Hotel drug busts lands man over six years in prison

Dealing methamphetamine out of two county hotels has landed a Meadville man in state prison.

Jonathan E. Crowell, 50, was sentenced by Judge Gregory Hammond Friday morning.

According to Warren County detectives, “We got information that there were two individuals selling methamphetamine out of the Budget Lodge. They were staying in rooms there.”

After investigating, officers of the Warren County Drug Task Force secured search warrants — two for the Mead Twp. hotel and one for an involved vehicle. Officers reported finding about 4 ounces of methamphetamine, assorted drug paraphernalia, and cash.

According to the affidavit of probable cause, the co-defendant told officers that Crowell had placed methamphetamine in her bags and in her room and given her the task of selling the drugs in Warren County.

Crowell told officers there was methamphetamine located “in his room at the Budget Lodge and he and (the co-defendant) had “arranged for the distribution of the methamphetamine,” officers said in the affidavit.

In March, Pennsylvania State Police charged Crowell and the same co-defendant with several drug-related offenses after a joint investigation with the Warren County Drug Task Force.

According to the affidavit in that case, about 2.5 pounds of methamphetamine were recovered from rooms rented by Crowell at Quality Inn.

Crowell’s attorney, Elizabeth Feronti, told the court Friday that her client has “absolutely no prior record” but is here at 50-years-old facing serious felony charges. “COVID hits, he has no job and here we are.”

She called it a “bizarre case” but stressed that Crowell has had some time to reflect and wants to make himself into a productive citizen.

First Assistant District Attorney Cody Brown said Crowell is “not the normal drug dealer we see” but “still must be held accountable for his actions.”

Crowell declined to comment.

Hammond told him he appreciated the nightmare of addiction but said it is harder to appreciate when using the addiction of others for economic gain.

“You and your co-defendant were clearly open for business,” he said. What’s “more bizarre and troubling,” he continued, is that they set up shop at a hotel on the other side of town. “You’re back at it.

“That’s the bizarre part of this case,” he said.

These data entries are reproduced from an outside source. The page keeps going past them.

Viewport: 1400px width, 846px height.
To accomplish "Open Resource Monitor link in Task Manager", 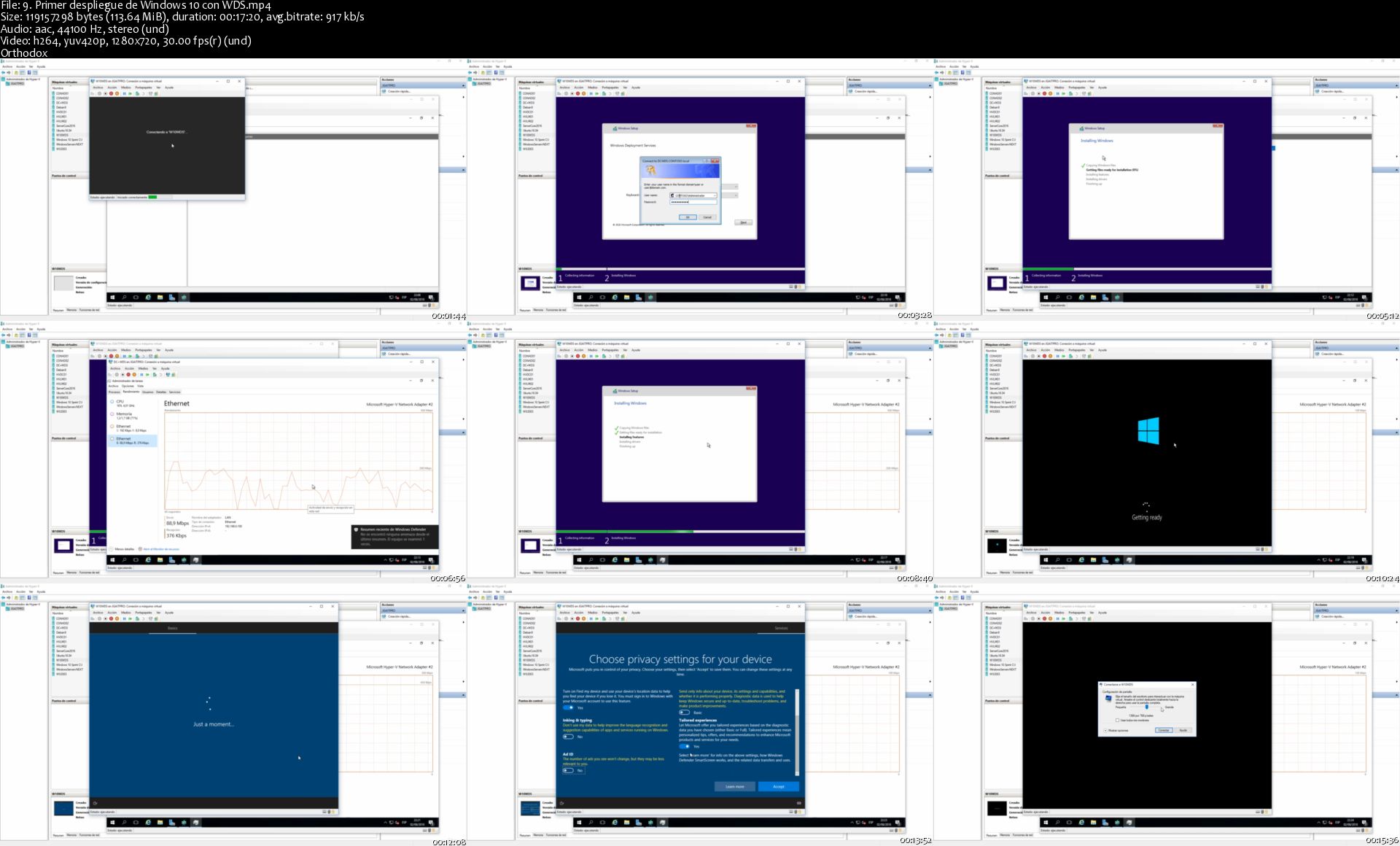I will pyautogui.click(x=160, y=549).
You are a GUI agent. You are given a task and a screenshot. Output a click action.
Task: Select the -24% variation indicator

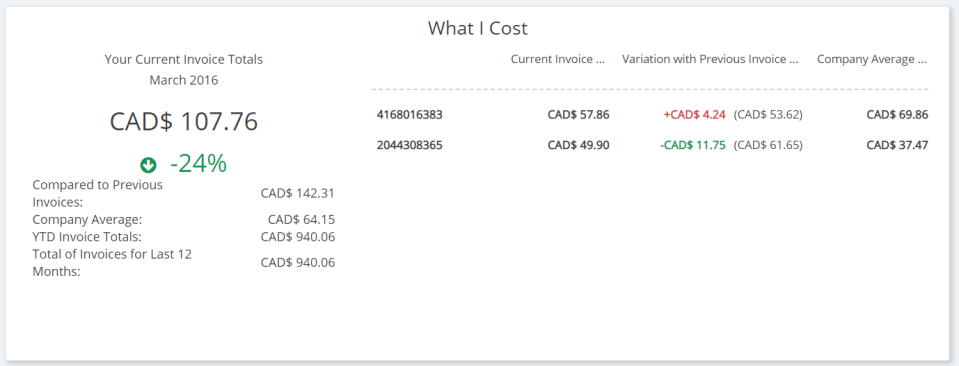[198, 163]
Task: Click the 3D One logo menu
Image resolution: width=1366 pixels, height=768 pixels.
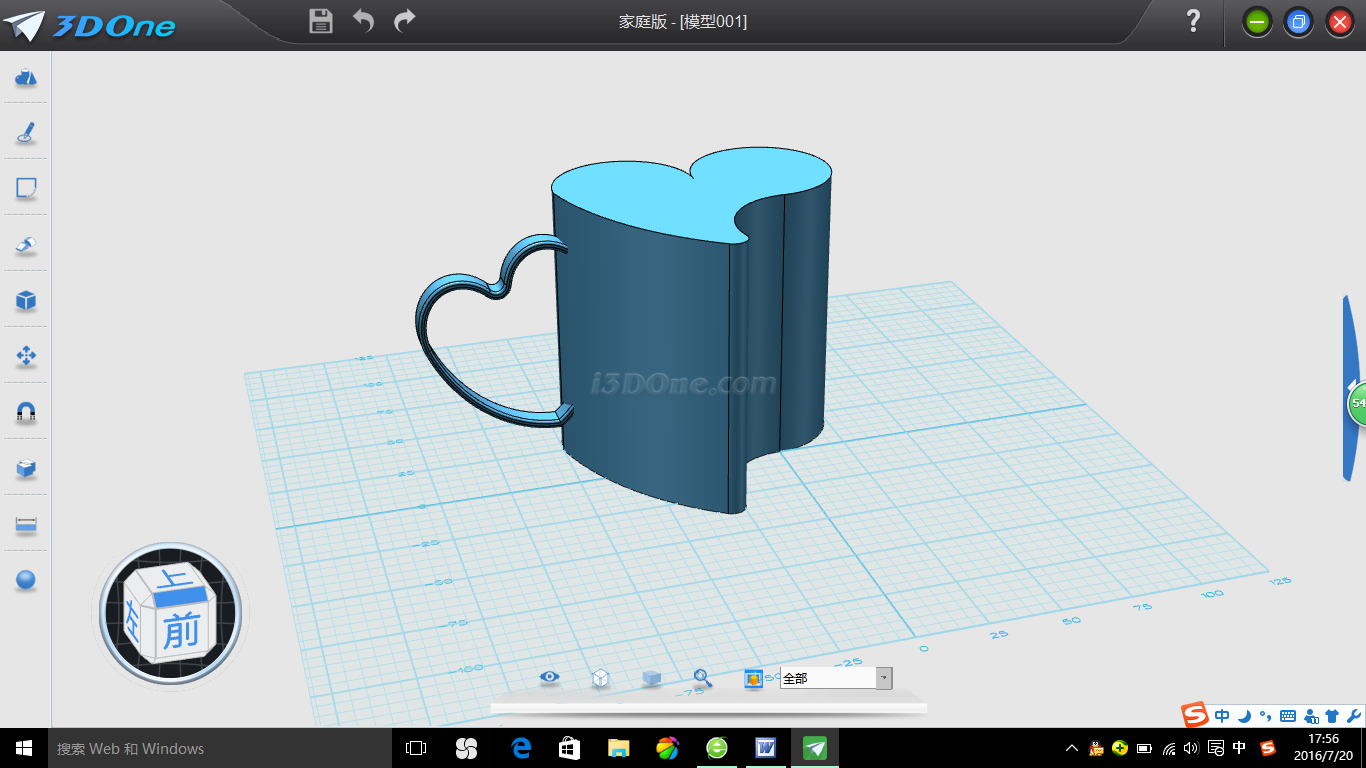Action: point(90,25)
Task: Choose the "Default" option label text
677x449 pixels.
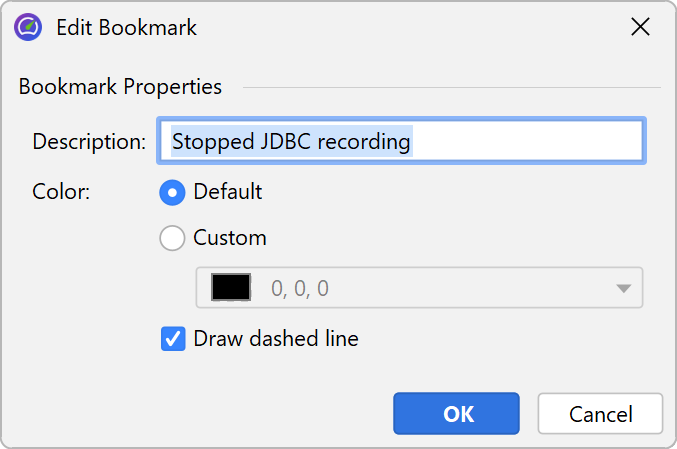Action: 228,191
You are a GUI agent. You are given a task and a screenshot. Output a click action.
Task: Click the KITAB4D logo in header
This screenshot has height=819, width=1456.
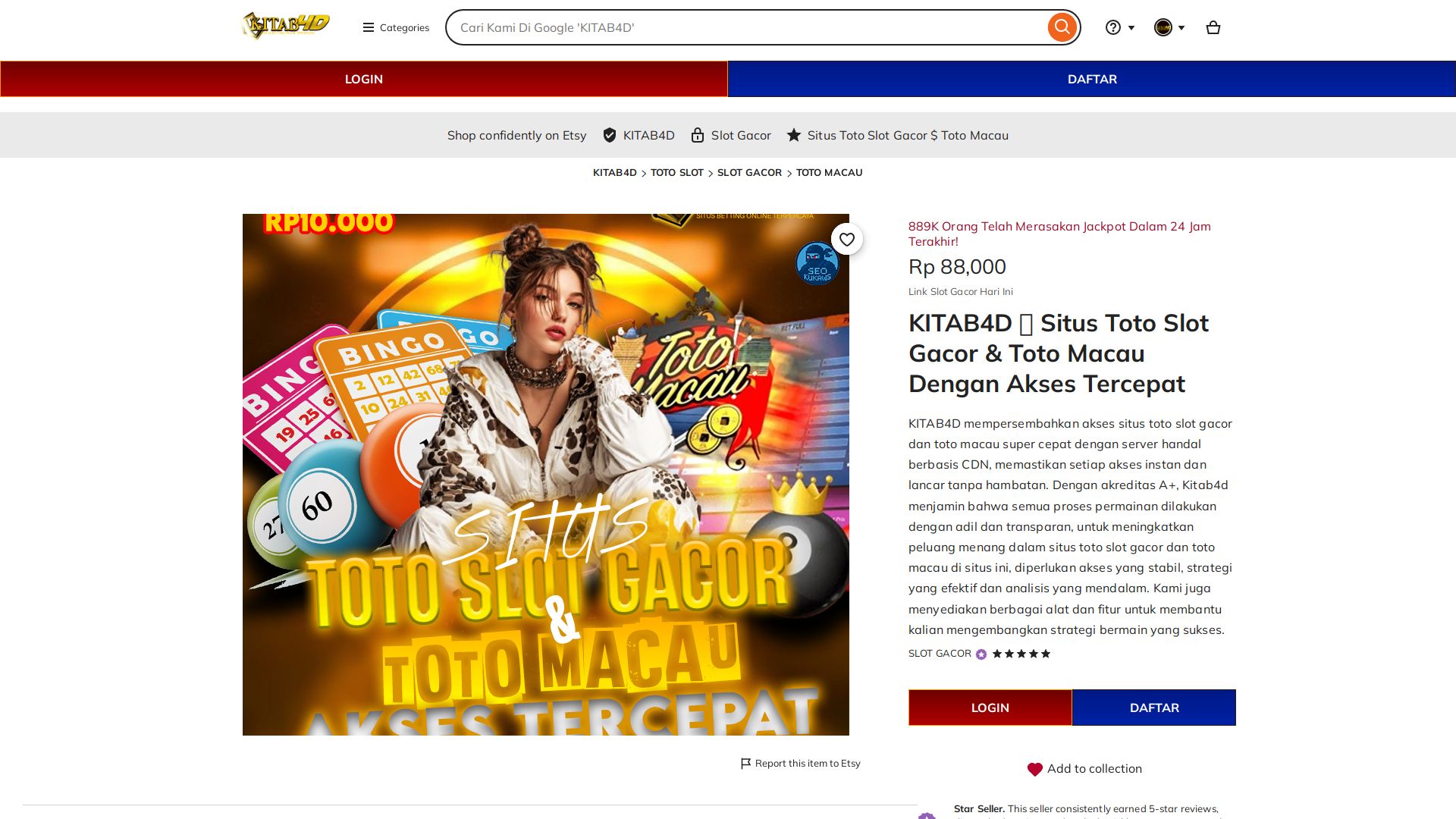285,26
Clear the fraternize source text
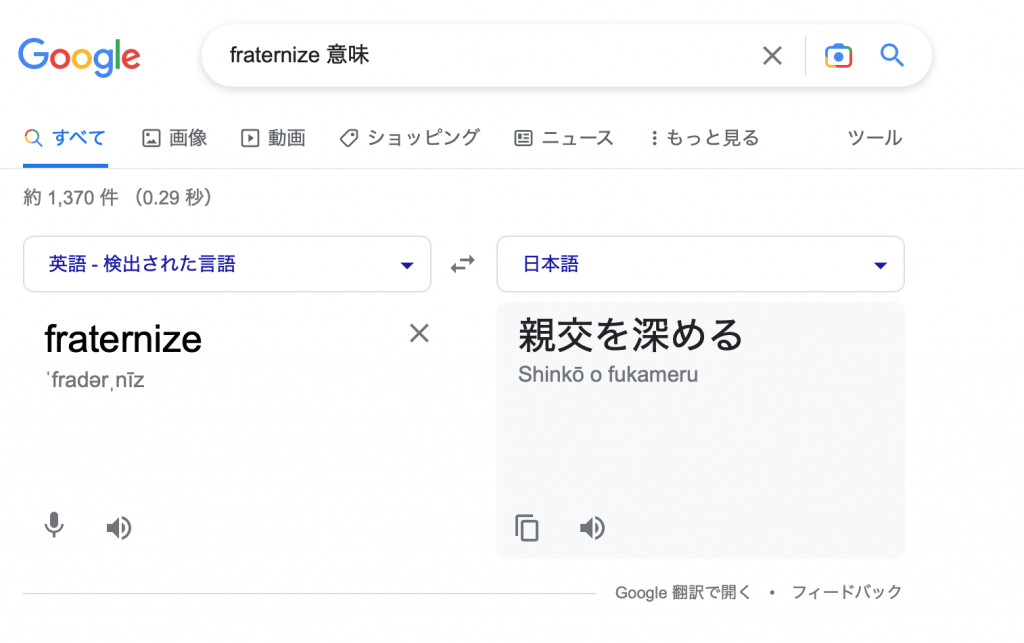 tap(419, 334)
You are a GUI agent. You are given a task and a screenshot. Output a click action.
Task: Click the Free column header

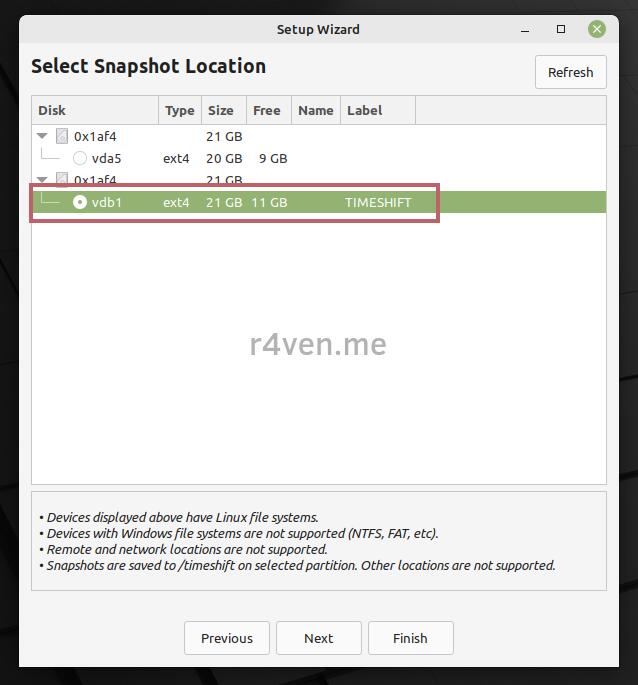(267, 110)
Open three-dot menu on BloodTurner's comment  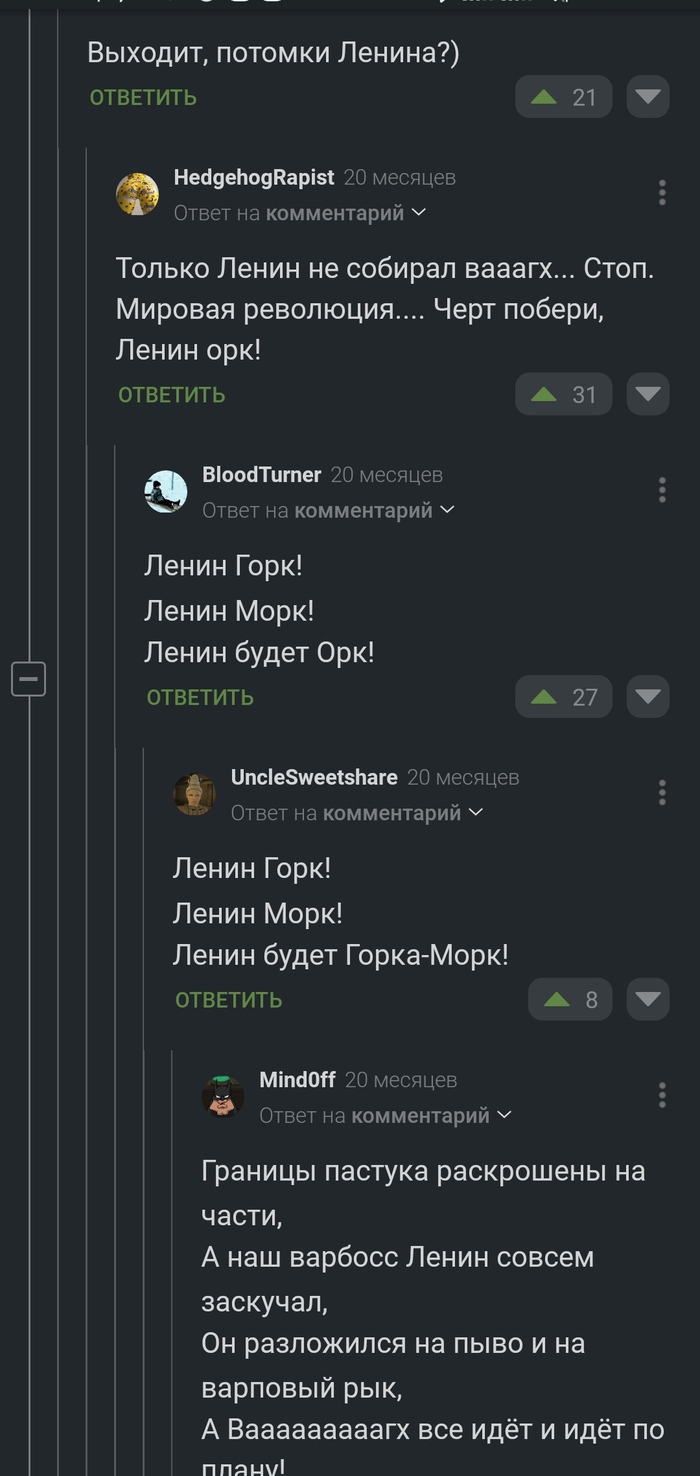click(662, 490)
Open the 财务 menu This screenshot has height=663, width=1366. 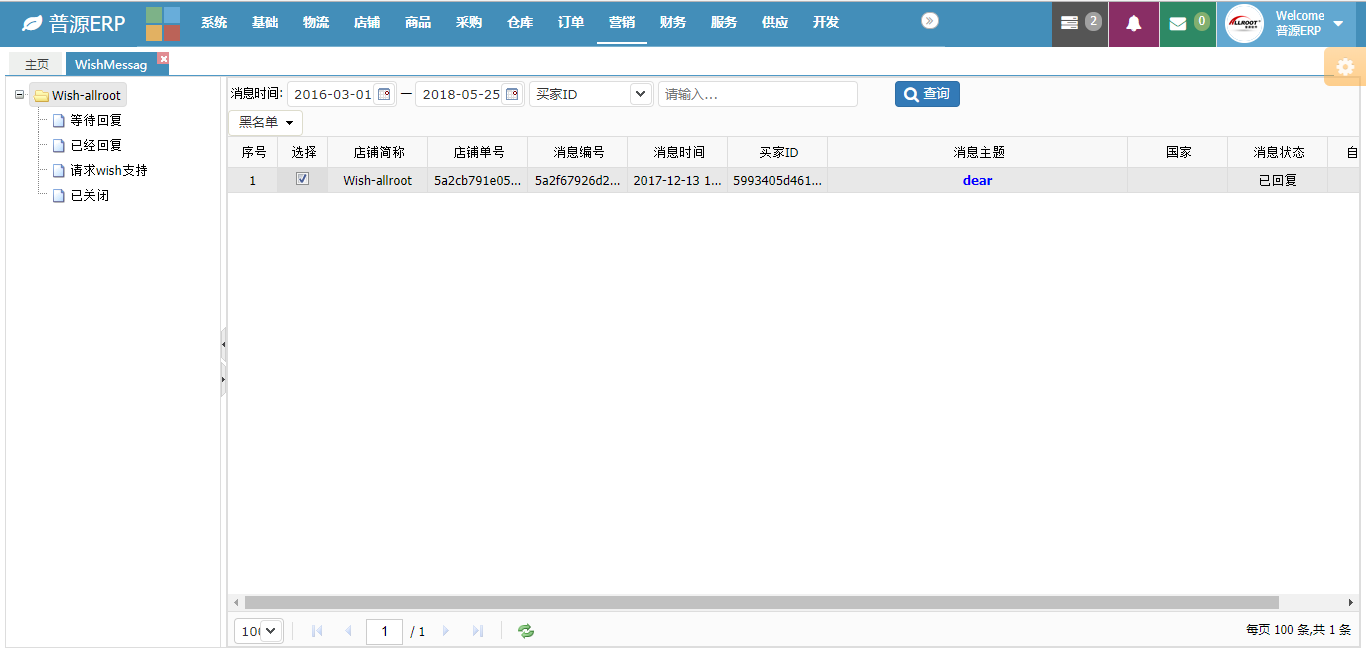click(673, 22)
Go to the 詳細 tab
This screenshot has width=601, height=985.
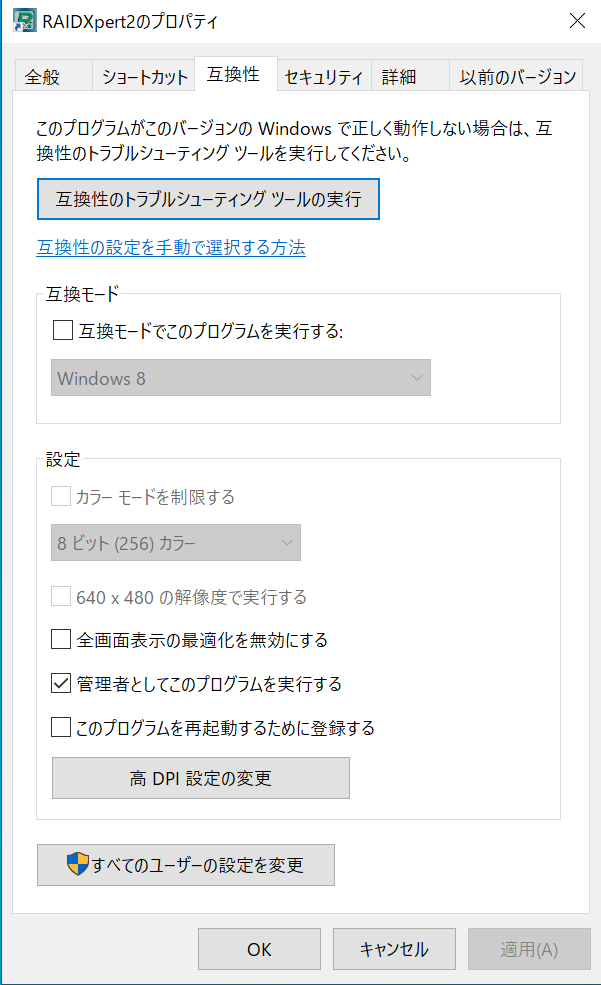(398, 77)
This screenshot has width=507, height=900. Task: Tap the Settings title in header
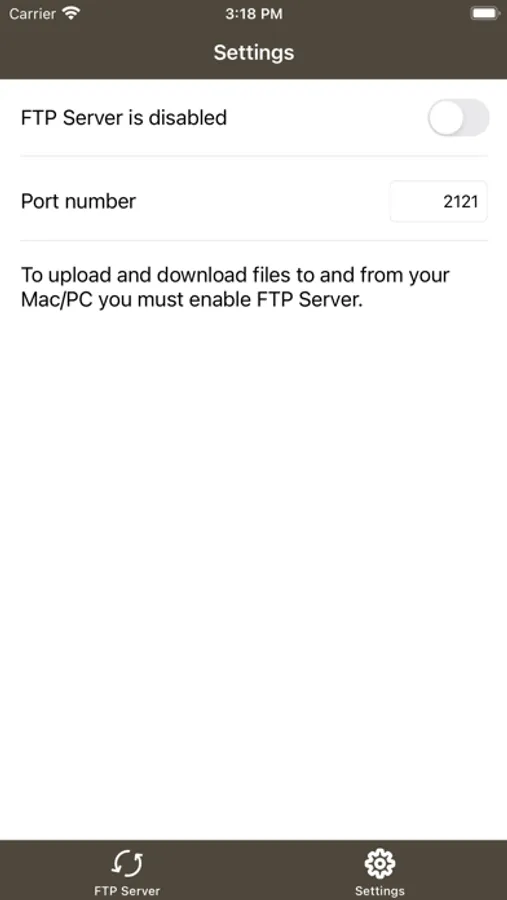pos(254,53)
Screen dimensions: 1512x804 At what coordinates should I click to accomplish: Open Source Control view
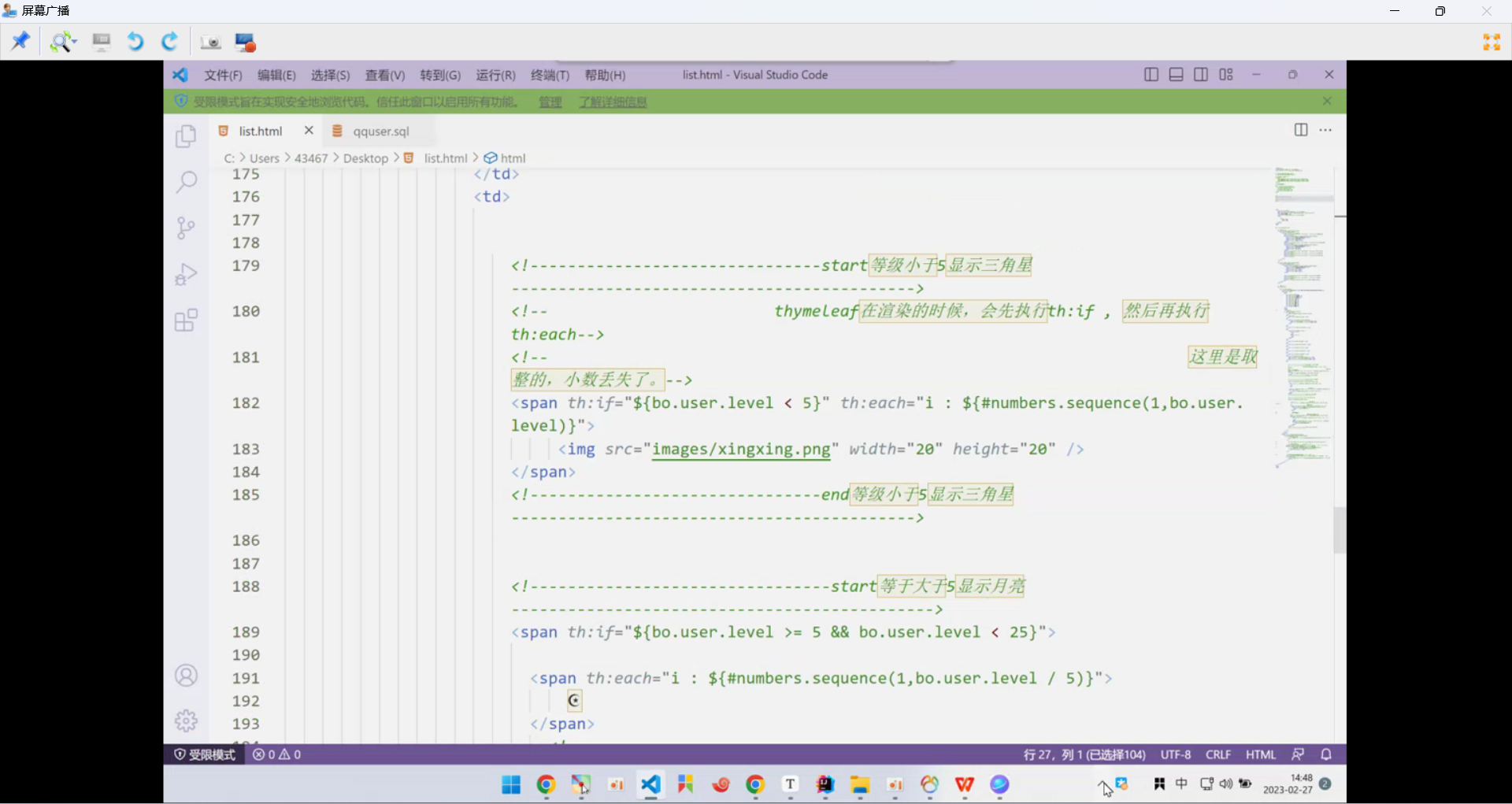pyautogui.click(x=186, y=228)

Hammond sentenced Crowell to 45 to 90 months incarceration with credit for 278 days time served, $725 in fees, to undergo a drug and alcohol evaluation and comply with recommendations and submission of a DNA sample on a count of conspiracy (possession with intent to deliver as well as four to eight months incarceration on a count of criminal use of a communications facility. At a second docket, he was sentenced to 29 to 38 months incarceration and $225 in fees on a count of possession with intent to deliver.